O subsídio foi embutido no artigo 20 da MP 735, que trata amplamente de privatizações no setor elétrico. Nessa terça-feira, o boletim que circula pelas negociações em Marrakech e é endossado por mais de mil organizações da rede Climate Action Network traz um artigo crítico ao Brasil.
Intitulado "Primeira regra quando você está em um buraco: pare de cavar", o texto diz que neste momento "o mundo está assistindo ao que acontece no Brasil e esperando coerência de um país que tem todo o potencial para ser um dos primeiros a alcançar 100% de energias renováveis".
A Folha apurou que o barulho internacional fez com que o Itamaraty recomendasse ao governo o veto ao artigo ainda durante a COP, que foi até o dia 18 deste mês.
Embora a inclusão do artigo na MP 735 não tenha autoria clara no Congresso, observadores brasileiros apontam que a indústria carvoeira teria tido apoio do Ministério da Casa Civil para o feito.

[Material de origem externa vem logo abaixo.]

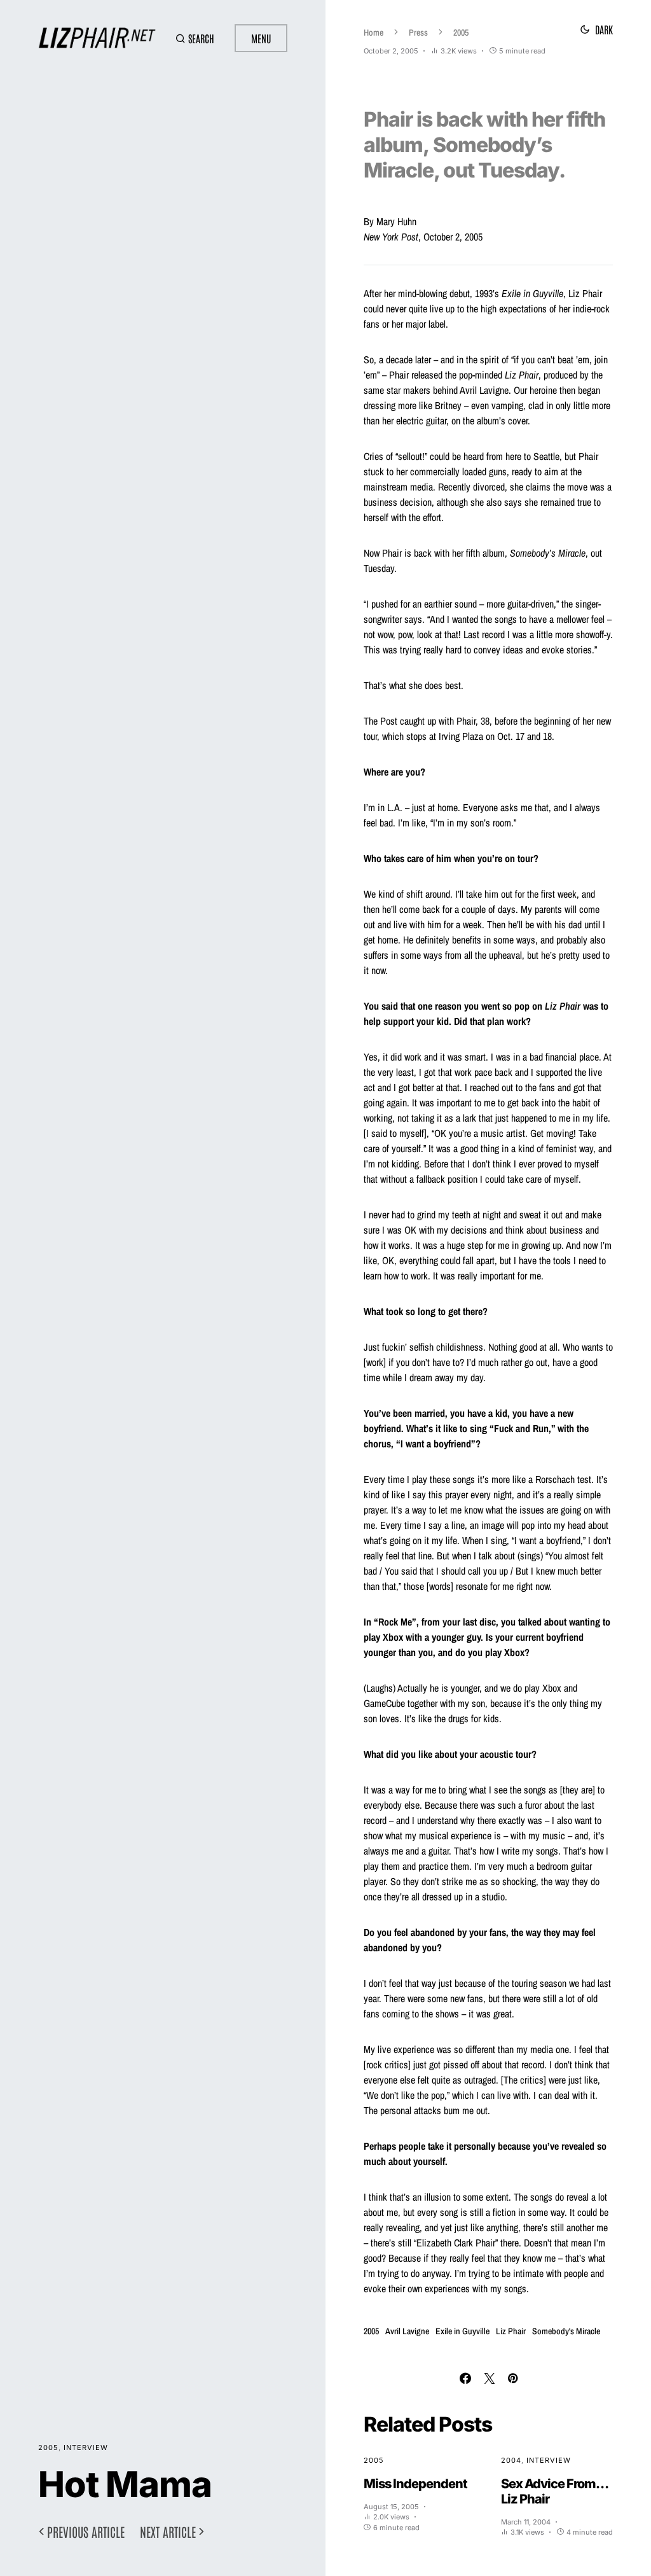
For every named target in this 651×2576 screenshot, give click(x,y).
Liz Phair (511, 2331)
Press (418, 32)
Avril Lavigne (407, 2331)
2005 (48, 2447)
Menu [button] (261, 38)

A pasta está sob o comando do gaúcho Eliseu Padilha. No último dia 3/11, o governador do Rio Grande Sul, polo carvoeiro no Brasil, se reuniu com empresários japoneses dos grupos Tepco, PwC Japan e IHI, junto também à Copelmi, empresa gaúcha de mineração, para discutir um investimento de até US$ 2 bilhões em uma usina termelétrica de alta eficiência movida a carvão mineral.